The court ruled the film was a form of electioneering communication and denied the request for an injunction. Citizens United appealed and the case reached the Supreme Court.
Since the decision, Citizens United has been widely recognized as a notorious and dangerous mistake by the Court. The first alarm was sounded by the four dissenting justices. Justice John Paul Stephens read his dissent aloud in the Court's public chamber, calling the decision "a radical departure from what has been settled First Amendment law."
At bottom, the Court's opinion is thus a rejection of the common sense of the American people, who have recognized a need to prevent corporations from undermining self-government since the founding, and who have fought against the distinctive corrupting potential of corporate electioneering since the days of Theodore Roosevelt. It is a strange time to repudiate the common sense. While American democracy is imperfect, few outside the majority of this Court would have thought its flaws included a dearth of corporate money in politics.
The current history of corporate rights and power, dates to the 1970's. Clements claims that was the beginning of: job outsourcing, destruction of manufacturing capacity, wage stagnation, uncontrolled military spending, endless wars to secure energy supplies, out-of-control health care, national and global environmental crisis, loss of wilderness and open land, chain store sprawl, and obesity, asthma and public health epidemics.
The First Earth Day in 1970 awakened our government to the necessity of restoring the balance of corporate power and public interest. The Environmental Protection Agency was created. Laws enacted included the Clean Water Act, Wilderness Act, Endangered Species Act and the Surface Mining Control and Reclamation Act. The first fuel economy standards for motor vehicles were set. Laws addressing race and gender equality, real wage growth, global leadership in trade and commerce and manufacturing, manageable debt and budgets, and employee rights and safety were passed and the Vietnam war ended.

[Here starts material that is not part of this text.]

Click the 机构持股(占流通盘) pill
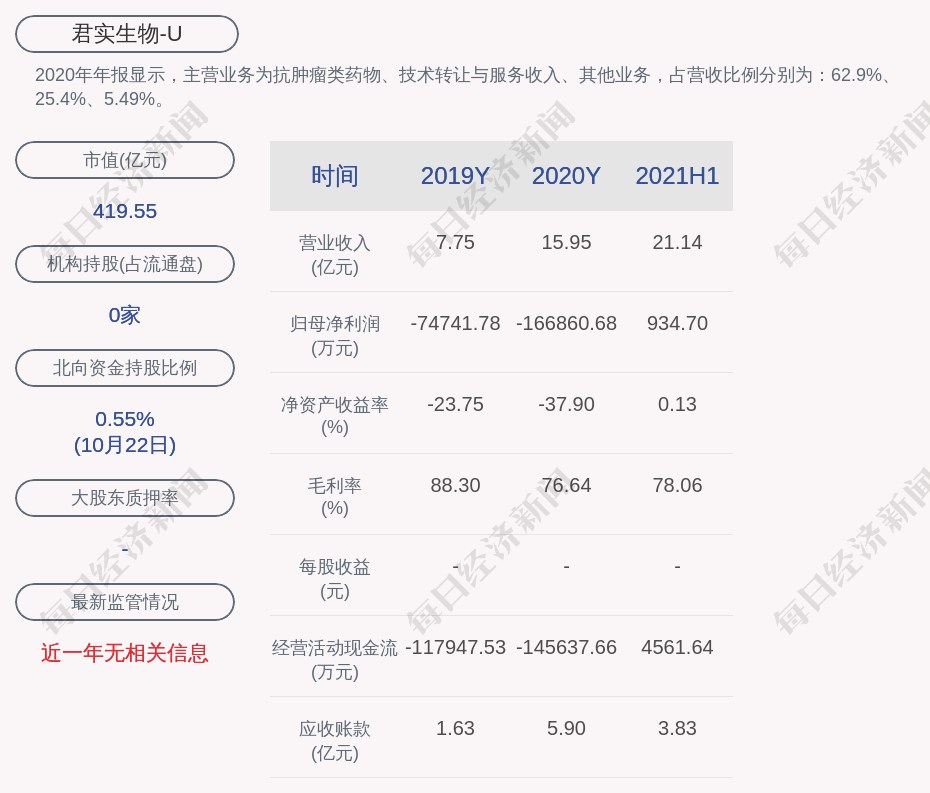Viewport: 930px width, 793px height. [125, 264]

Into this mix of 70's corporate growth and activism came Joe Camel; Monsanto and Vermont dairy farmers; the Chamber of Commerce and Richard Nixon's appointment of Lewis Powell to the U.S. Supreme Court. Prior to his appointment, Powell was a director of many international corporations, including Philip Morris, Inc. He wrote key corporate rights decisions that transformed the people's First Amendment freedoms into a corporate right to challenge public oversight and corporate regulation.

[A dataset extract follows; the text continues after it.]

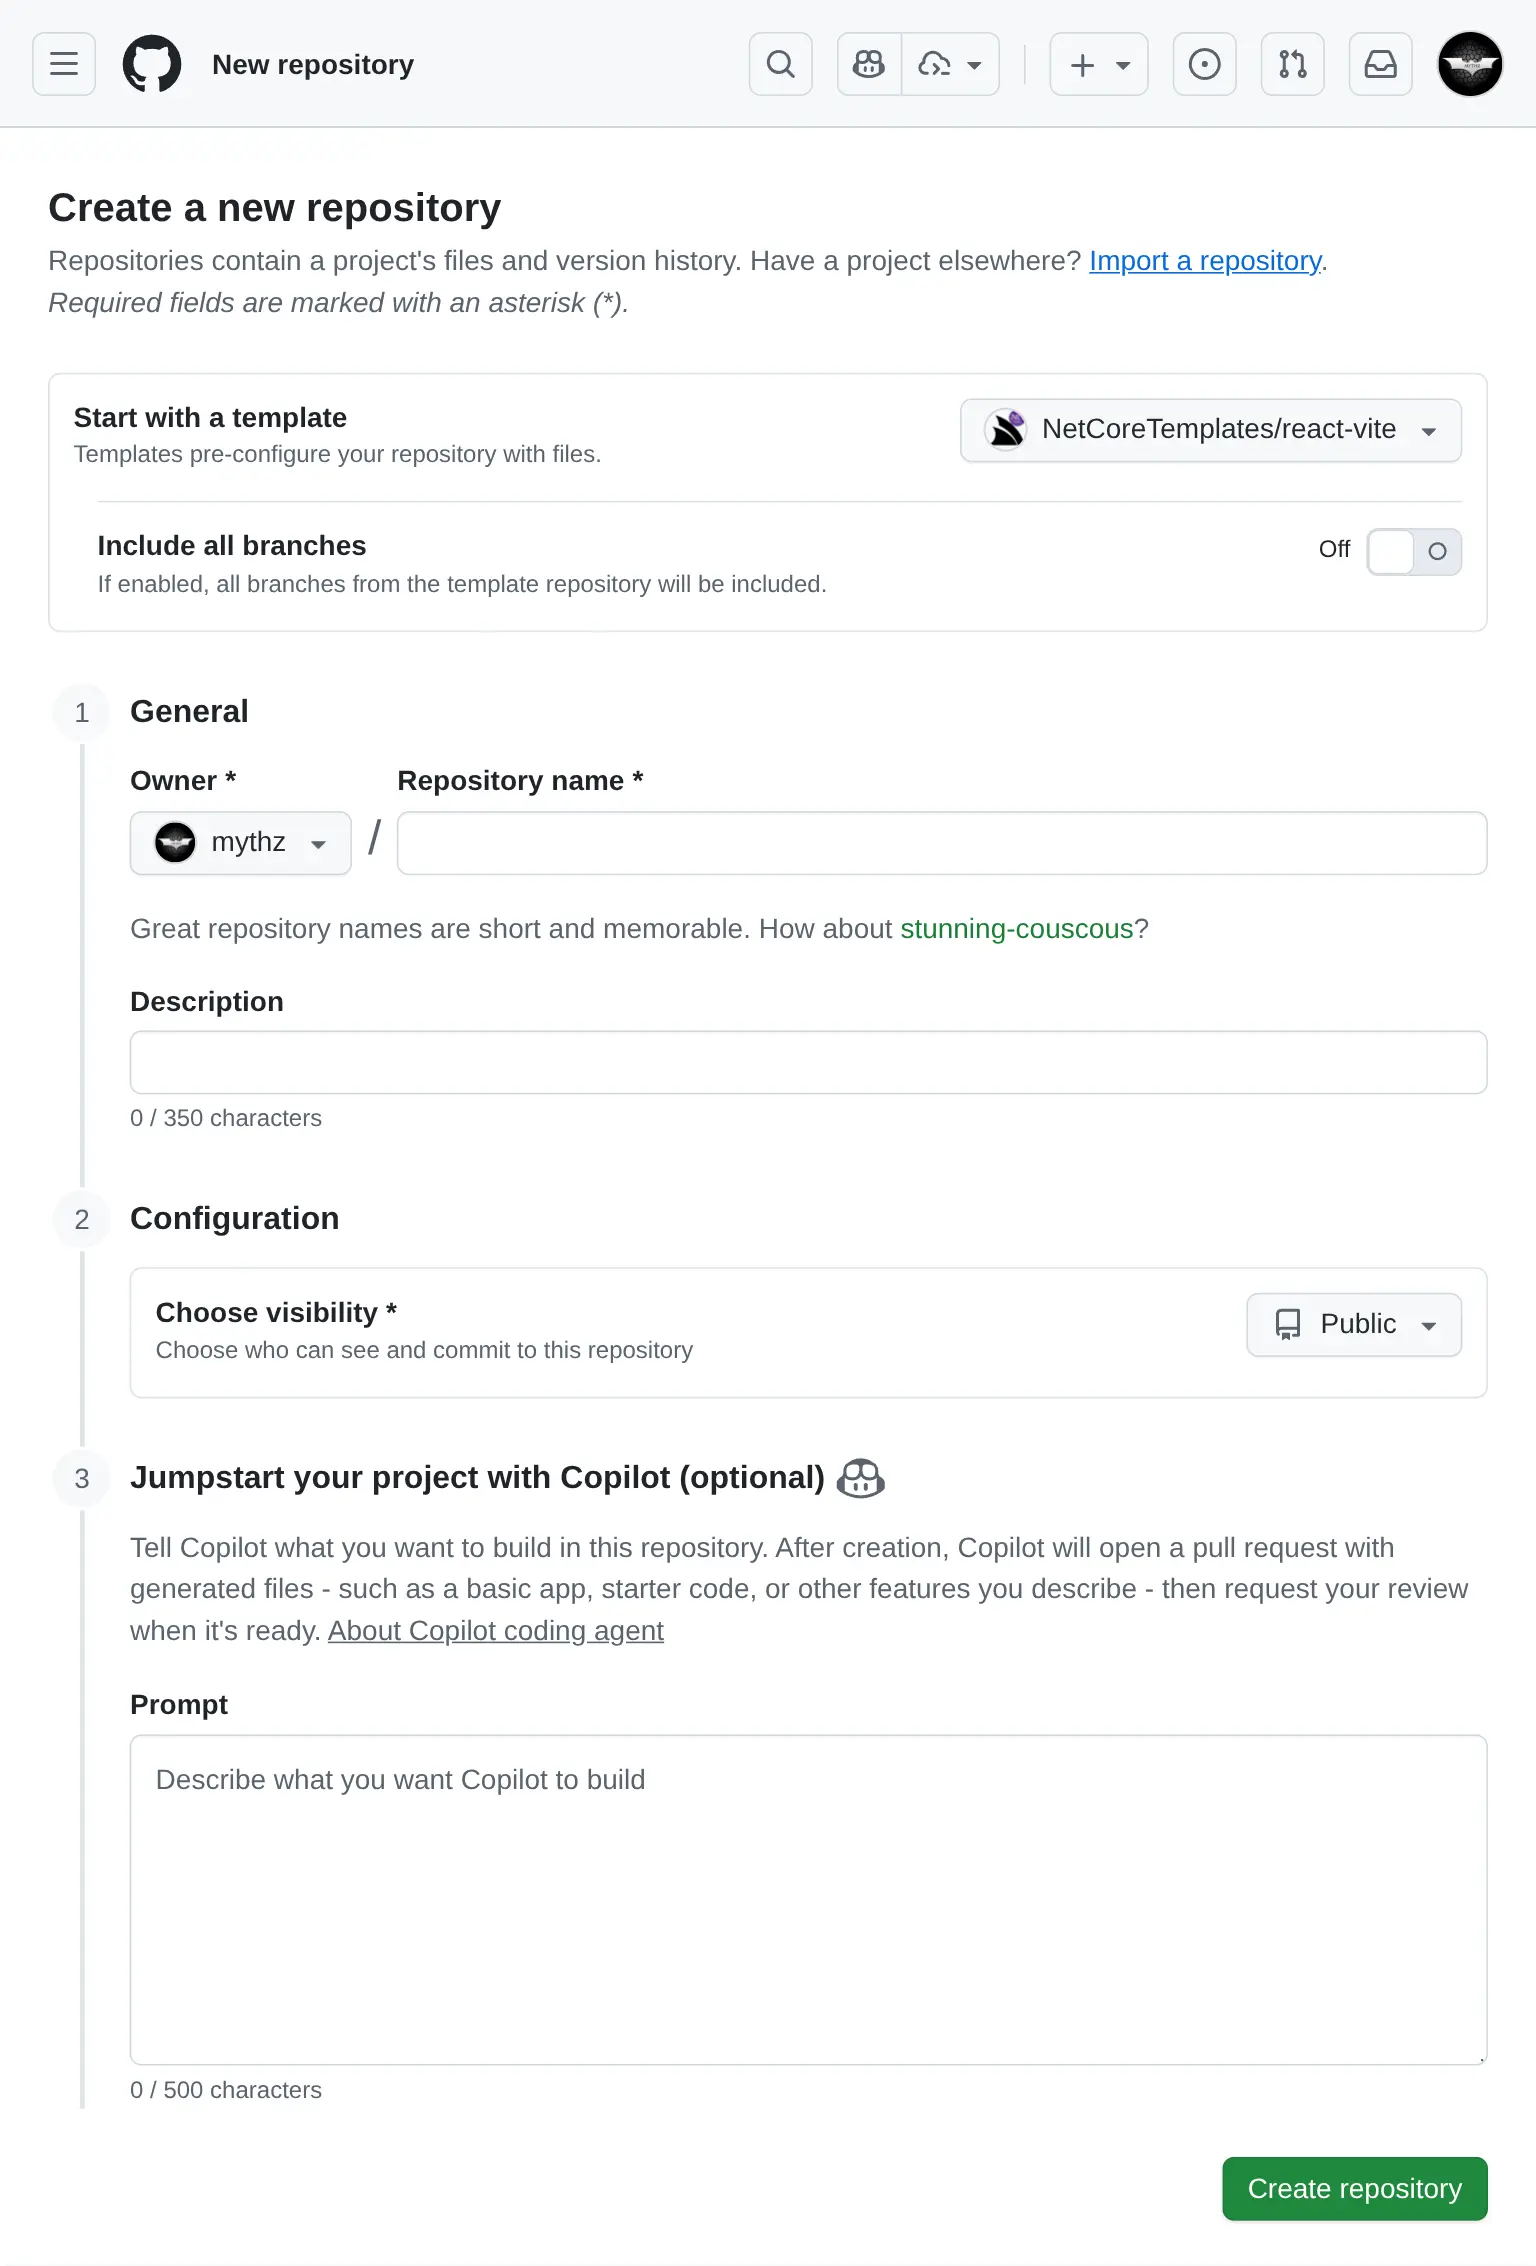Open the global navigation hamburger menu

Fast forward to 2011, corporations are flexing their power and Occupy Wall Street encourages people to organize, the 99 percent are saying enough is enough.

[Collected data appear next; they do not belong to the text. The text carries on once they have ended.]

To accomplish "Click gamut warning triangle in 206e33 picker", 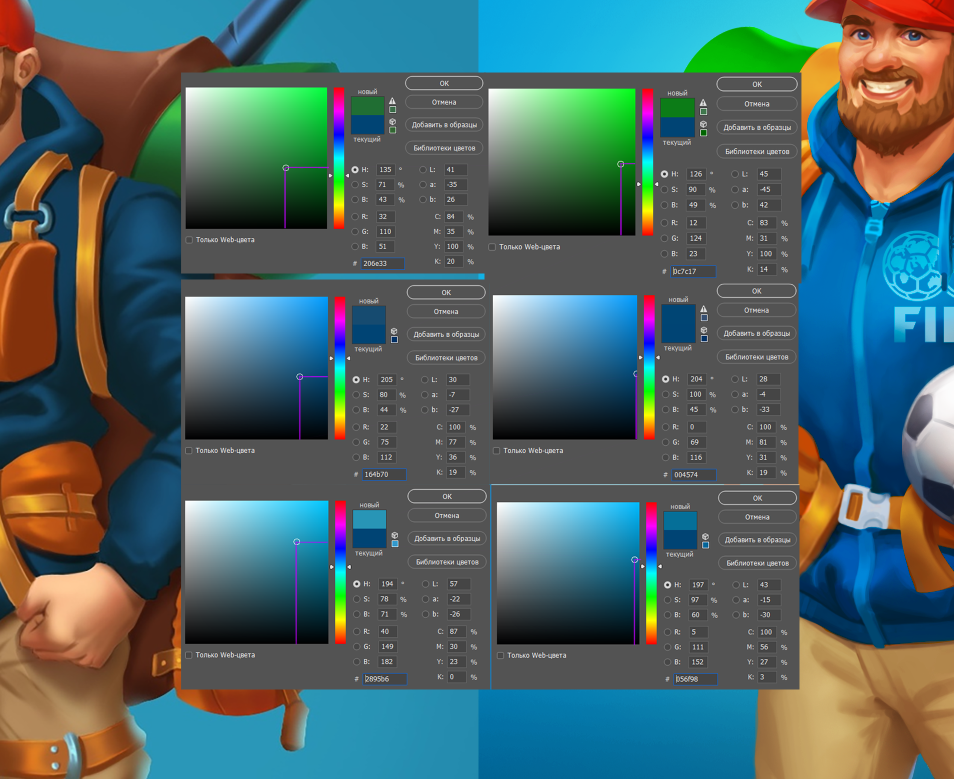I will (393, 101).
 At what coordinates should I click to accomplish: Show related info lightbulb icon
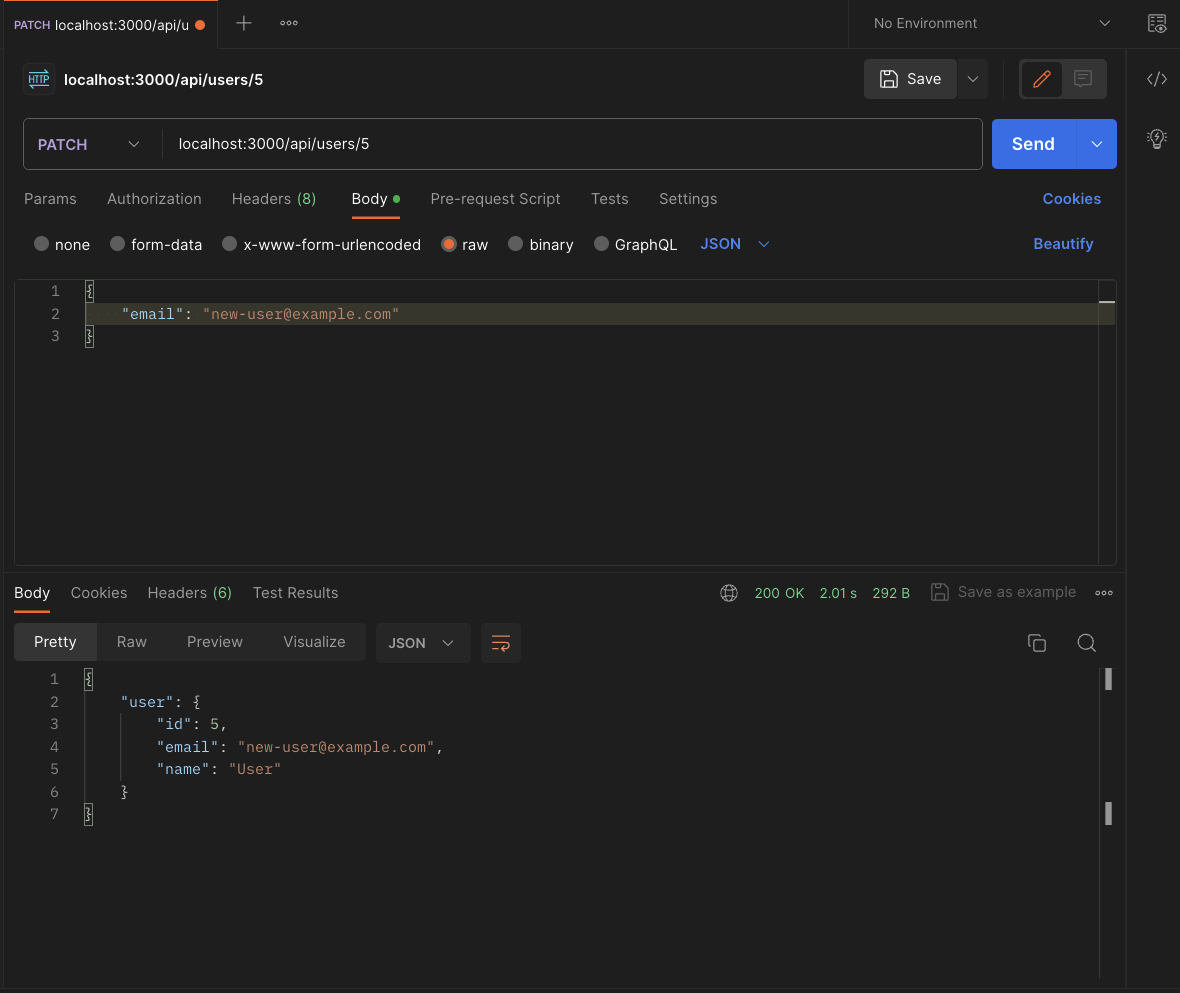1157,138
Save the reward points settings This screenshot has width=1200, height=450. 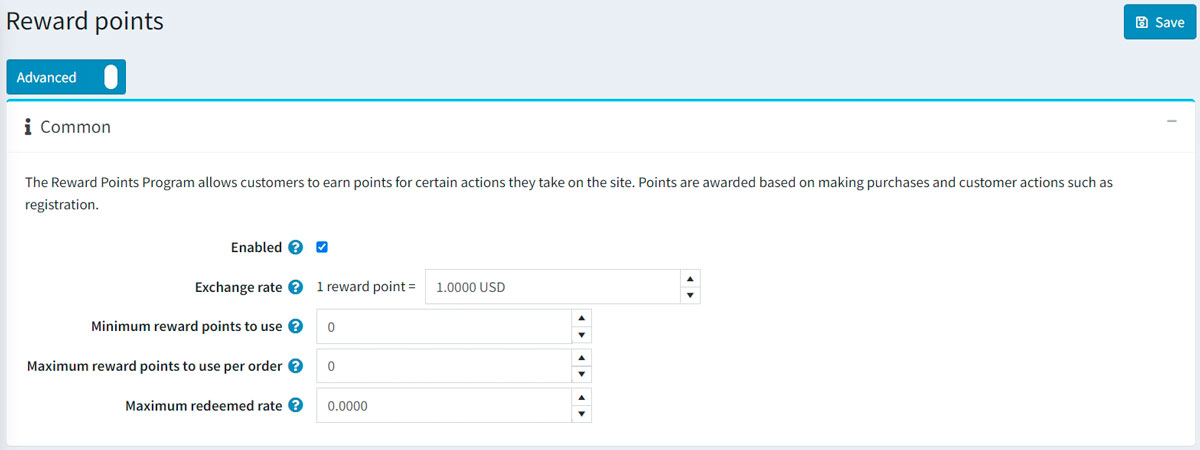pyautogui.click(x=1159, y=22)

As I began writing this review there was constant press about campaign spending, a Montana Supreme Court decision, Montana’s U.S. senators speaking for a Constitutional amendment, and the Montana ACLU speaking against the Citizens United decision. These are indeed interesting times; there is much to debate and much to learn.
Clements suggests there are three things to be done: pass the 28th Amendment; pass corporate accountability and law reform; and pass election law reform. Educate yourself on the issues, decide how you want to vote, it's your right under the First Amendment.
Barbara Theroux is the manager of Fact & Fiction, now part of the Bookstore at the University of Montana.